[Opening SOURCE RECORDS section]
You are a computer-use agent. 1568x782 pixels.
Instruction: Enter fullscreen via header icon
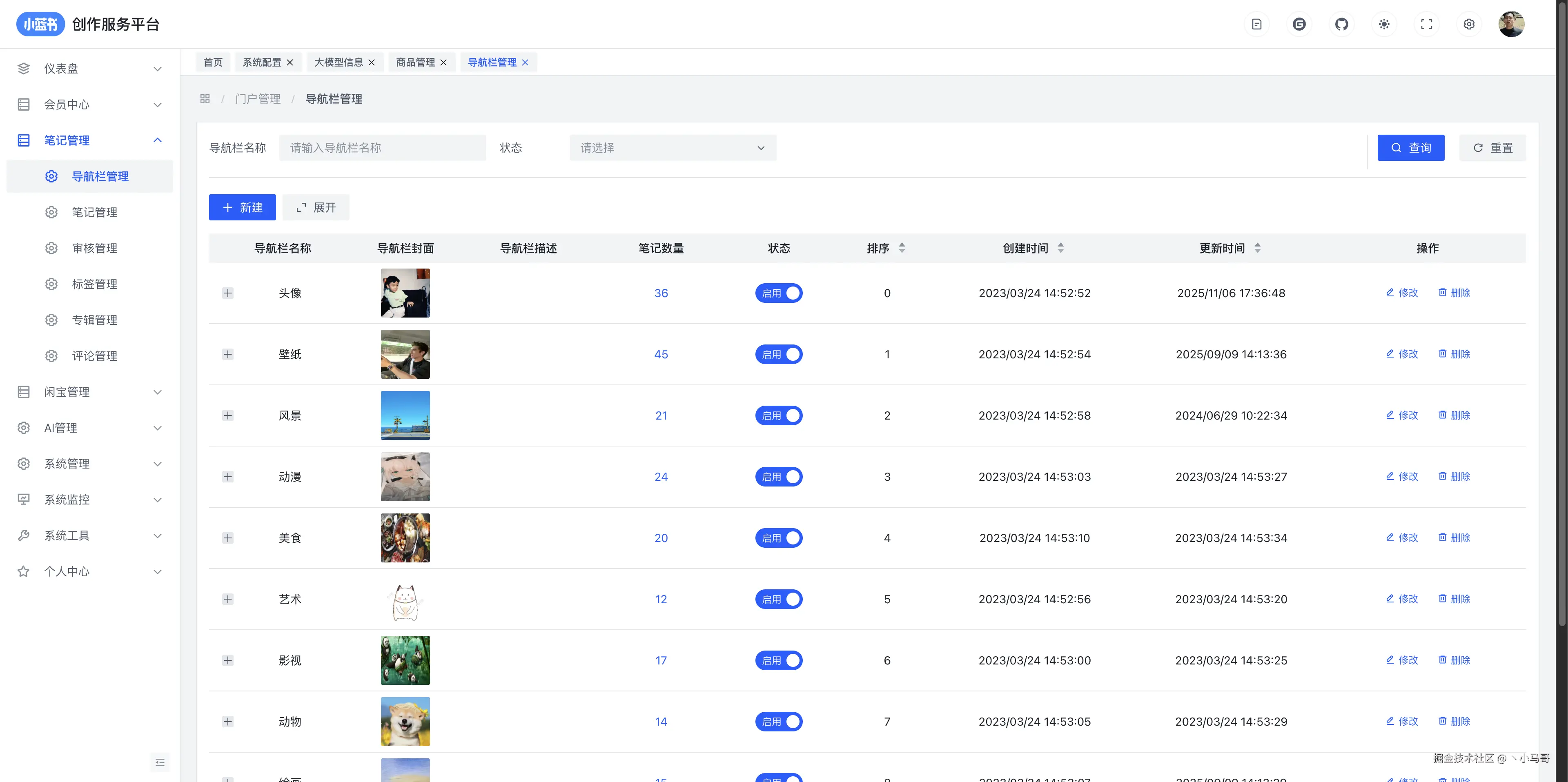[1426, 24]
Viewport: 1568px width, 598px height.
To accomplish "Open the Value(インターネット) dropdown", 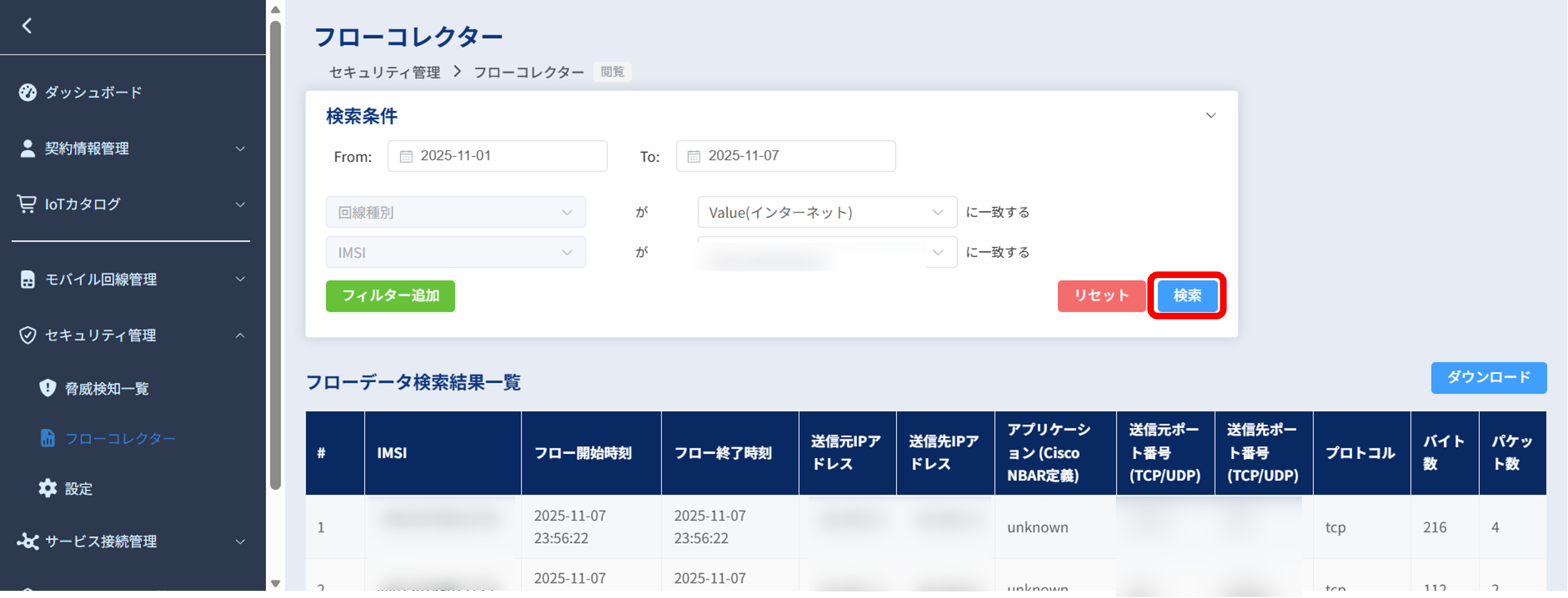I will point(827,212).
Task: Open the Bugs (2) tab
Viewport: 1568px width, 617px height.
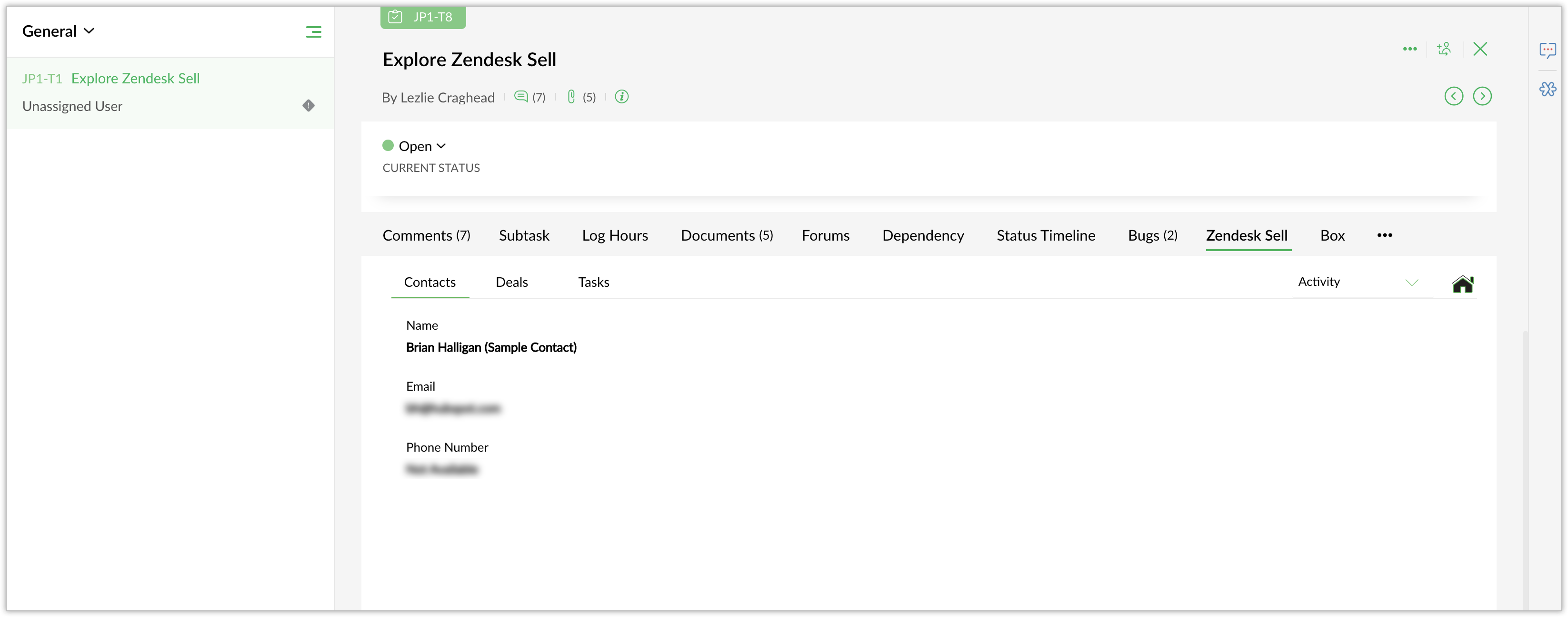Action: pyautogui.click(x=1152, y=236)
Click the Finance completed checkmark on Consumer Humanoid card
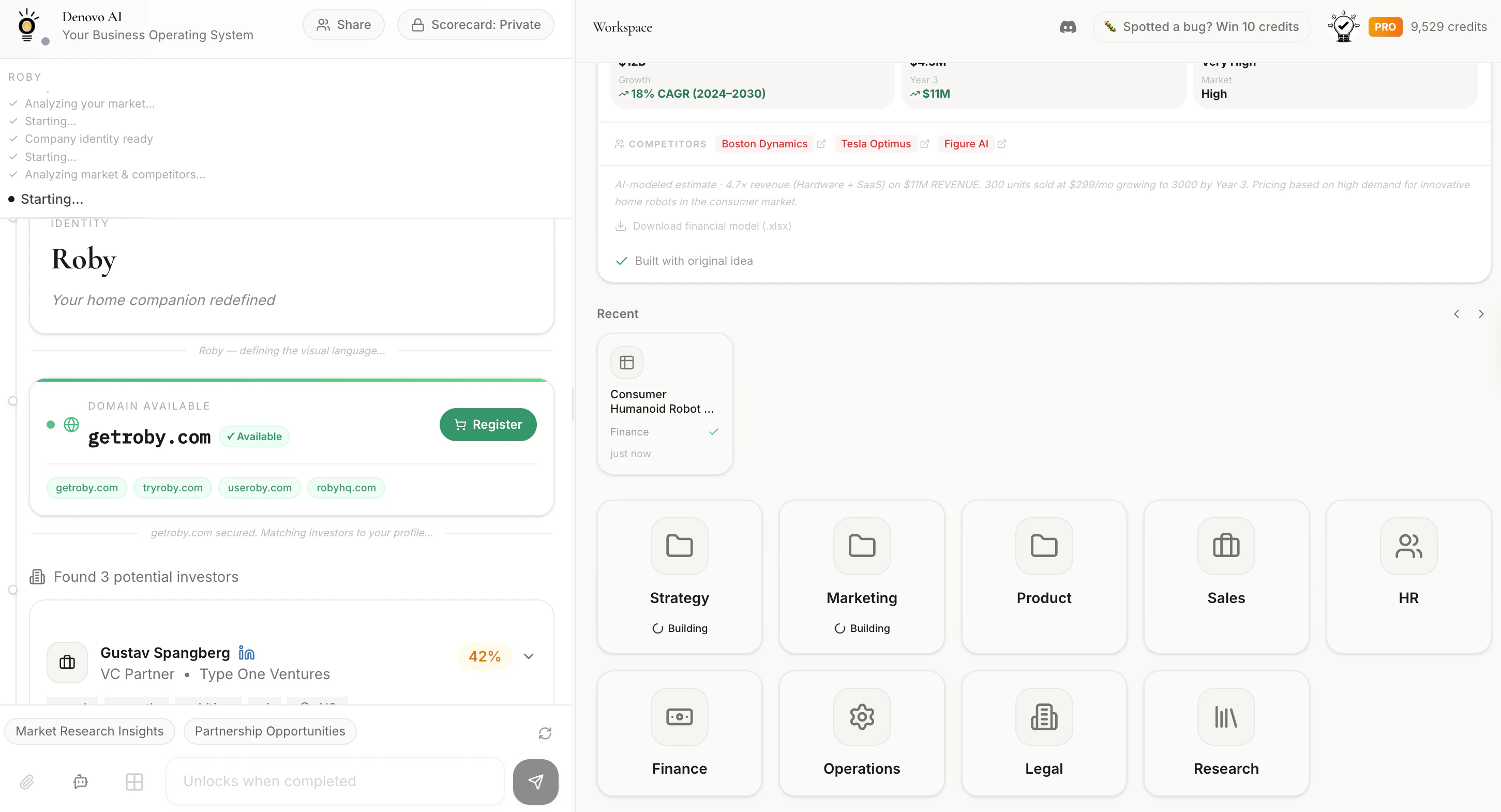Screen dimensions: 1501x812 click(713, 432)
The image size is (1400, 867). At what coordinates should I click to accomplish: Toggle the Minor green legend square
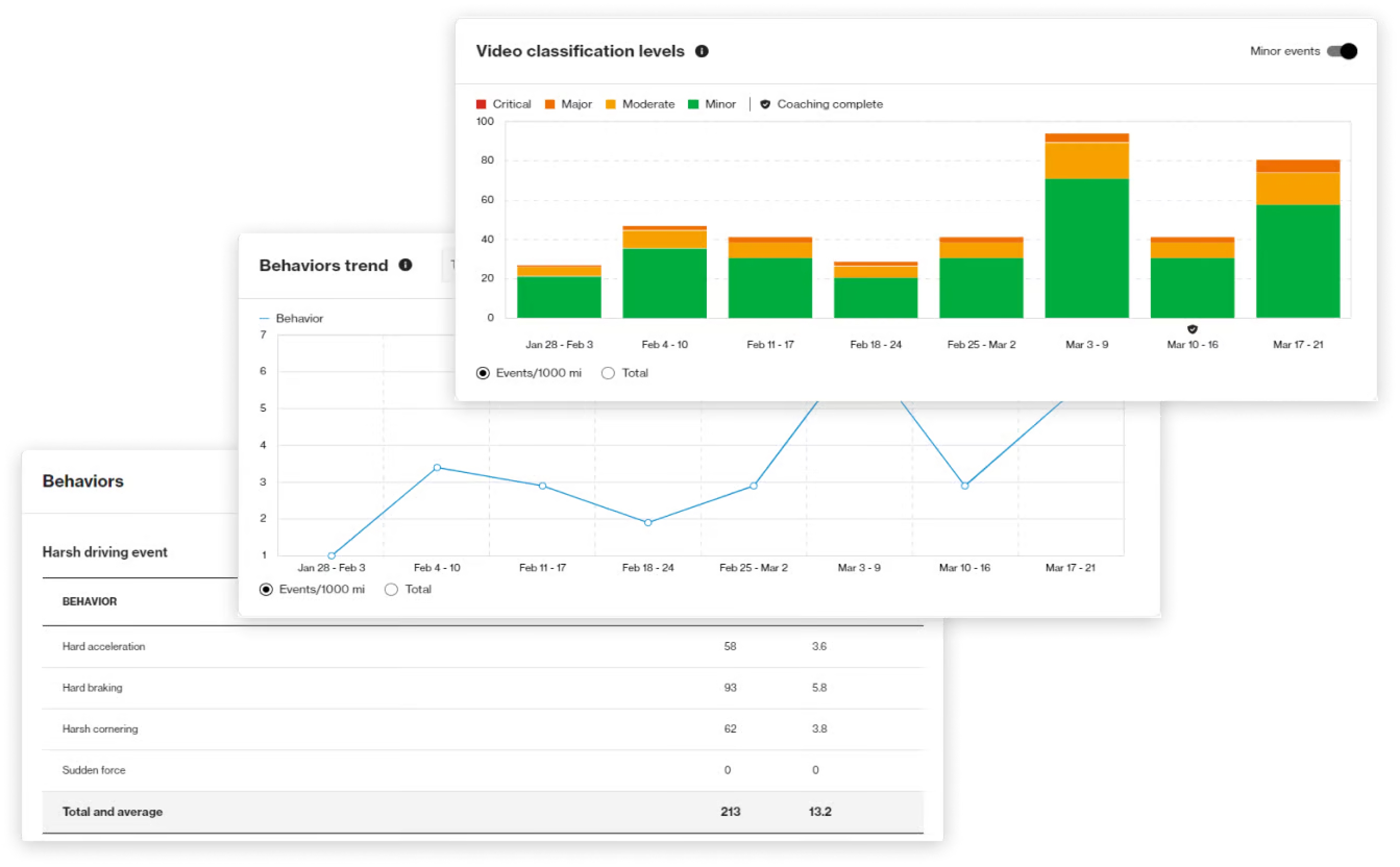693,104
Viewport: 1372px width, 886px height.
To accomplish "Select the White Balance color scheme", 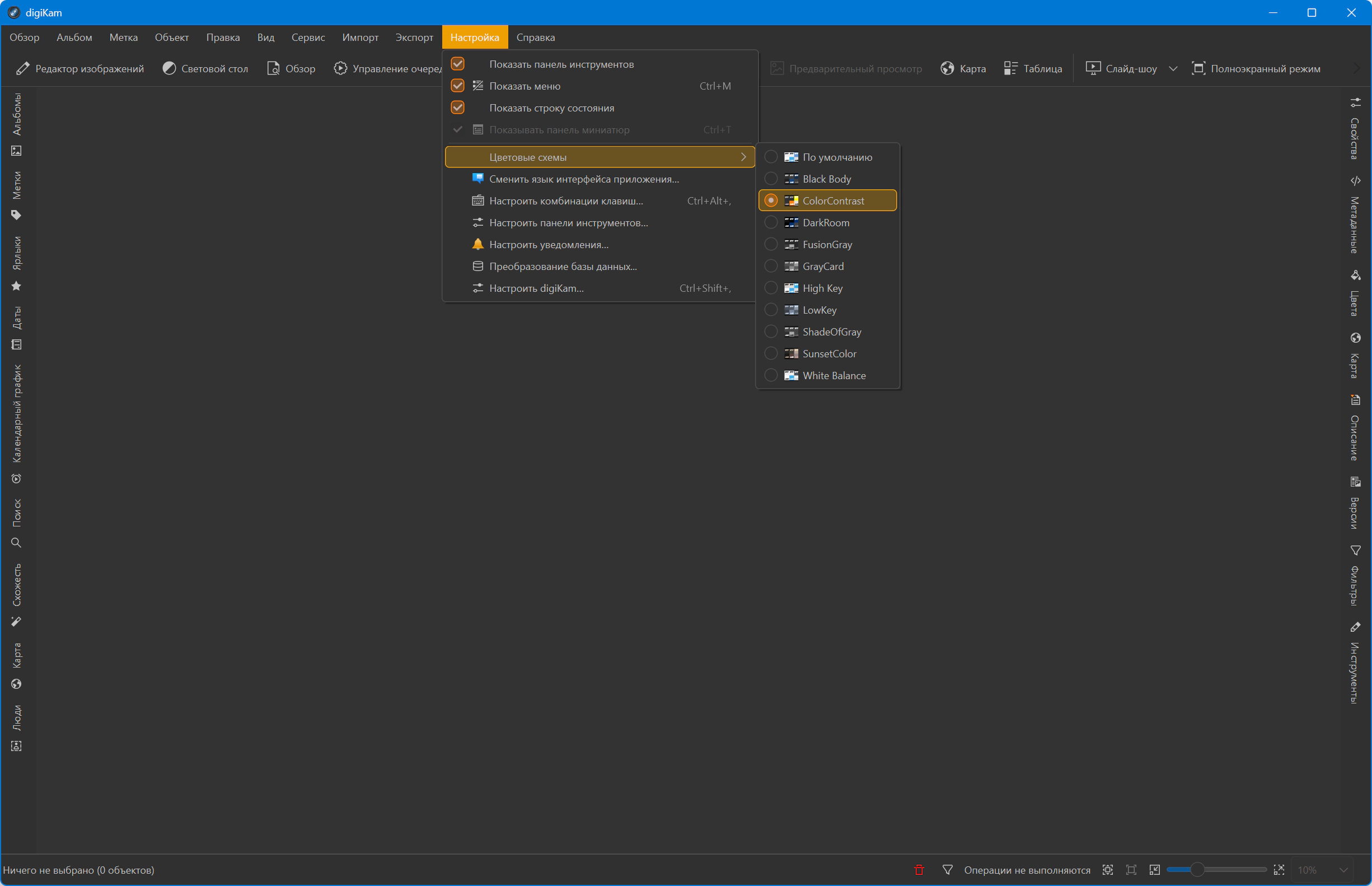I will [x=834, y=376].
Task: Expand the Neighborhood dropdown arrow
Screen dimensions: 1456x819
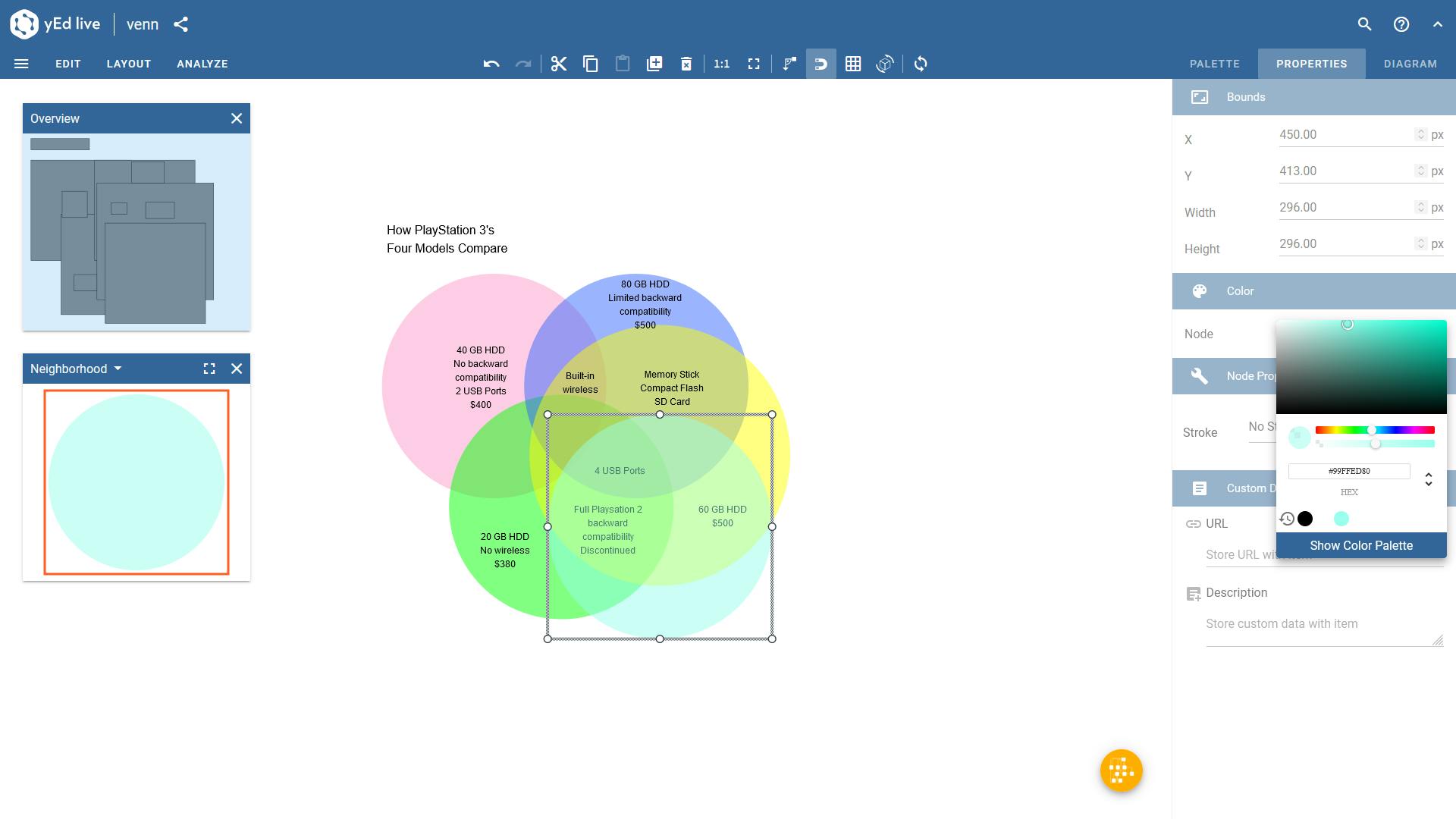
[Closing SOURCE RECORDS section]
[EXERCISE OBJECTIVE]
In the listing, count every line holding the word "Task"; answer with the count alone.

[ANSWER]
2